Wspominałem kiedyś, że jednym ze sposobów na biwakowanie w tzw. terenie
jest nocowanie w samochodzie. Wspomnieć, a wyczerpująco opisać,
to jednak nie to samo. Dlatego też dzisiejszy post postanowiłem poświęcić właśnie temu,
jakże ważnemu i często nierozsądnie pomijanemu, zagadnieniu.
Spanie w aucie ma niezaprzeczalnie wiele zalet, z których część już opisałem. Aby jednak nakręgosłupnie przekonać się, że tak
właśnie jest, niezbędna jest przynajmniej podstawowa wiedza o tzw. karslipingu. Zdaję sobie sprawę z faktu, że wiele osób natychmiast wytknie mi,
że nocowali w aucie nie raz i niepotrzebne są im żadne poradniki. Moi Kochani!
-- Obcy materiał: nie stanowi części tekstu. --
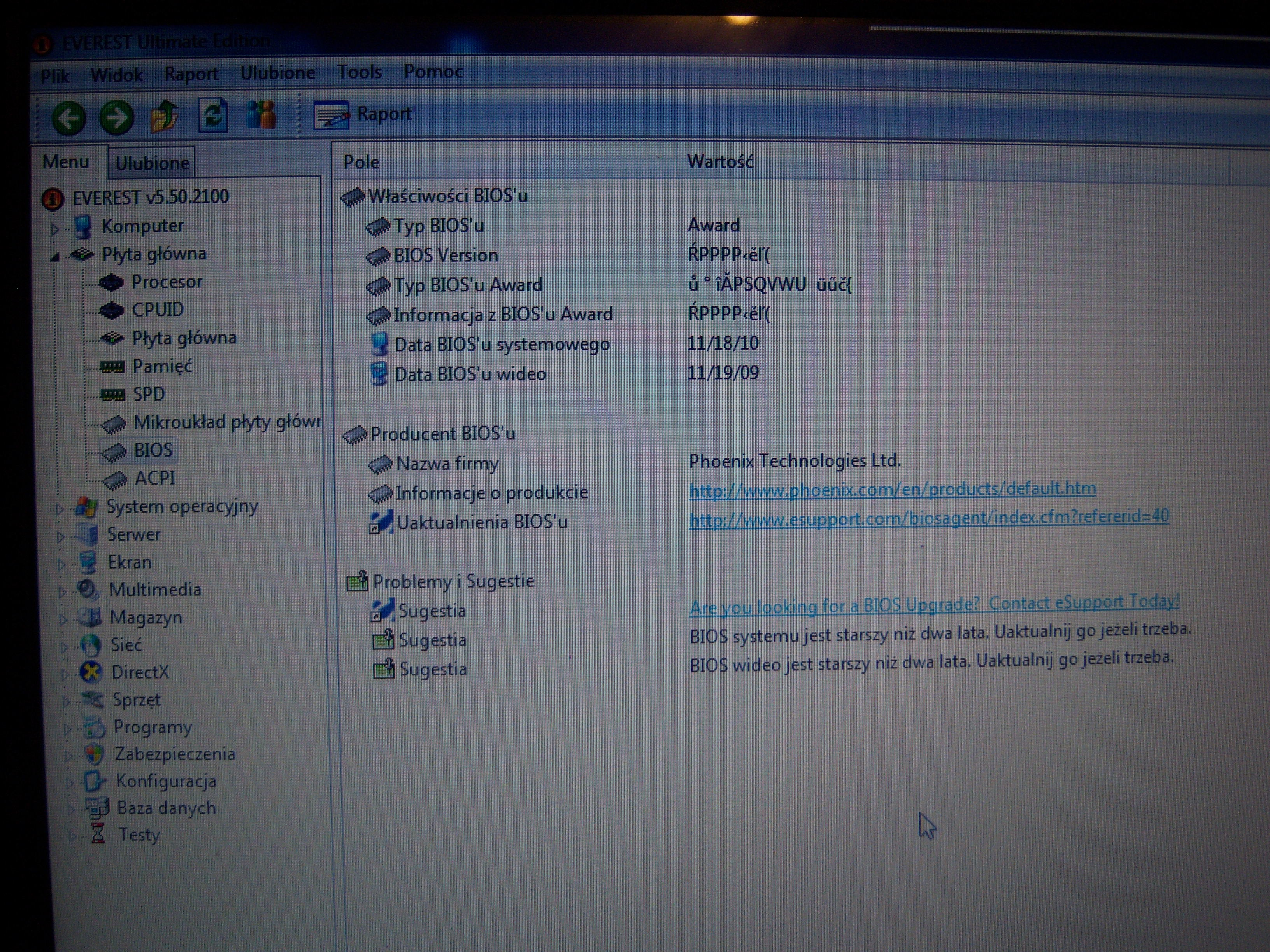The image size is (1270, 952).
Task: Collapse the Płyta główna tree node
Action: pyautogui.click(x=55, y=257)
To, że powodowani skąpstwem spaliście już w samochodzie (np. podczas podróży na wywczasy w Chorwacji) nic nie znaczy. Takie praktyki są powszechne w
naszym narodzie (podobnie z resztą, jak przygotowywanie wesela umiłowanej córki-jedynaczki
na bazie żarcia wynoszonego systematycznie przez znajomego komiwojażera z hotelowych,
szwedzkich stołów). Musicie pamiętać o tym, że niehigieniczne drzemanie gdzieś na
bezpłatnym parkingu, ma się tak do profesjonalnego wysypiania się w bagażniku, jak – wybaczcie porównanie
- zacięcie się przy goleniu do poderżnięcia gardła. Czyli, innymi słowy się ma, ale niewiele.
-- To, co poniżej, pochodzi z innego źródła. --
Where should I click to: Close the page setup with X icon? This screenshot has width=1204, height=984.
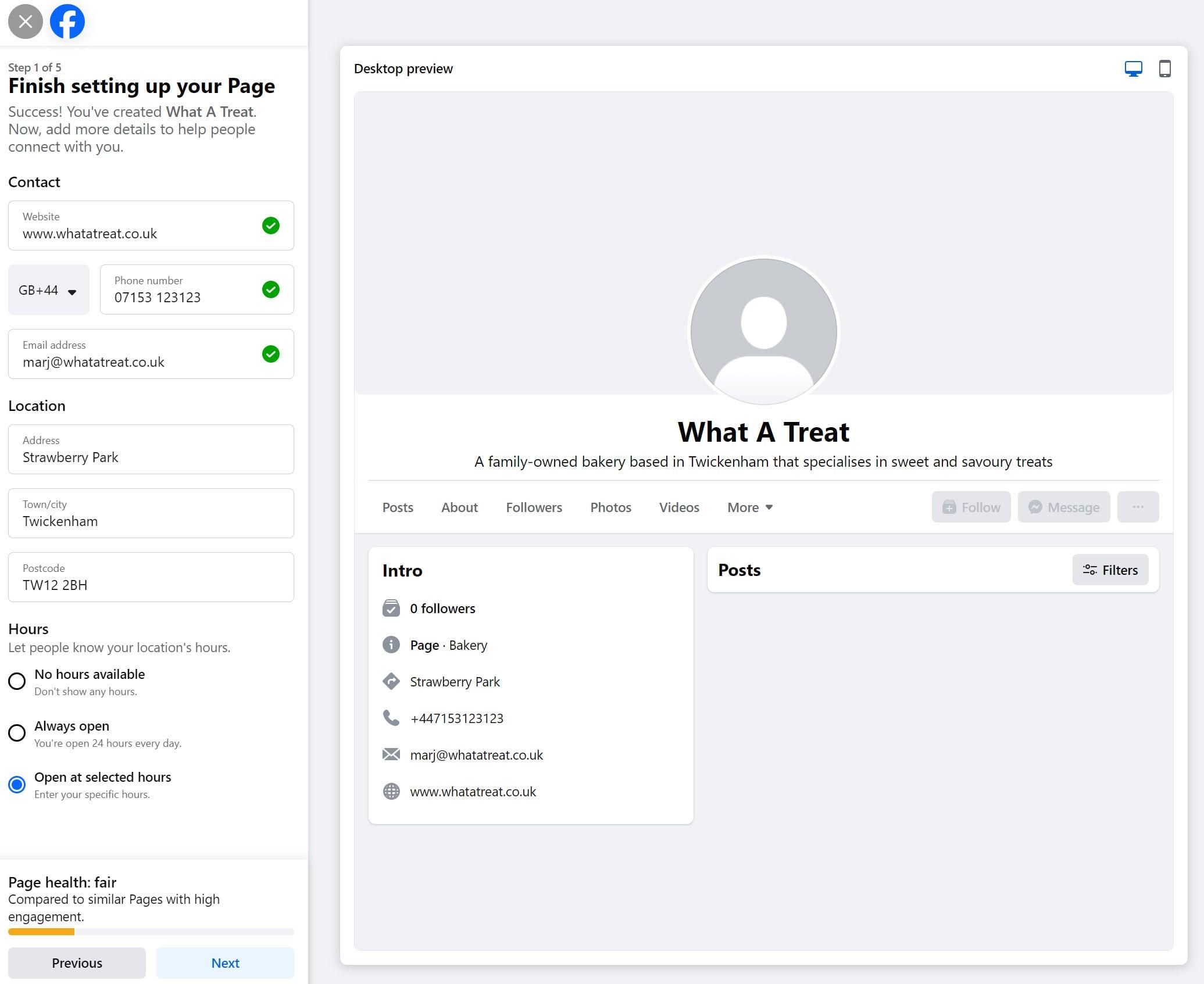pyautogui.click(x=25, y=22)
Zacznijmy zatem od tego, że do karslipingu potrzebujecie auta adekwatnego do Waszych
gabarytów, a zwłaszcza do kadłuba (odnóża tylne i przednie zawsze gdzieś tam upchniecie). Zatem jeżeli we wczesnym dzieciństwie paliliście dużo
papierosów, zapewne wystarczy Wam nieduże, sportowe coupe (czyt. kupe). Jeżeli
jednak prowadziliście zdrowy tryb życia, piliście mleko i nigdy nie brakowało Wam
wieprzowiny, potrzebujecie czegoś zdecydowanie większego, czyli np. combi
(czyt. kombi). Marka auta nie ma tu już większego znaczenia, chyba że
przyjechaliście w teren sami, ale lubicie spać we dwoje. W takim przypadku rzeczywiście
korzystniej jest posiadać Mercedesa, niż odziedziczonego po ojcu - Wartburga 353S
Tourist.
Ok. Macie już odpowiednie auto i co dalej? Przede wszystkim jadąc w plener powinniście
zawczasu zaplanować, gdzie będziecie nocować. Jest to istotne zwłaszcza wtedy, gdy
już od kolejnego świtu koniecznie chcecie fotografować, obserwować, zakładać
sidła itd., nie tracą przy tym czasu na przedporanne dojazdy. Bywa jednak i
tak, że jedziecie w nieznane. Warto wtedy poświęcić trochę czasu na objazd okolicy
i wybór odpowiedniego miejsca. No właśnie. Zastanówmy się teraz wspólnie, co właściwie oznacza termin „odpowiednie
miejsce”? Oczywiście wiem, że większość z Was odpowie, że „odpowiednie miejsce, to takie,
w które nie zagląda policja”. To oczywiście prawidłowy tok rozumowania,
aczkolwiek – wybaczcie – nieco uproszczony.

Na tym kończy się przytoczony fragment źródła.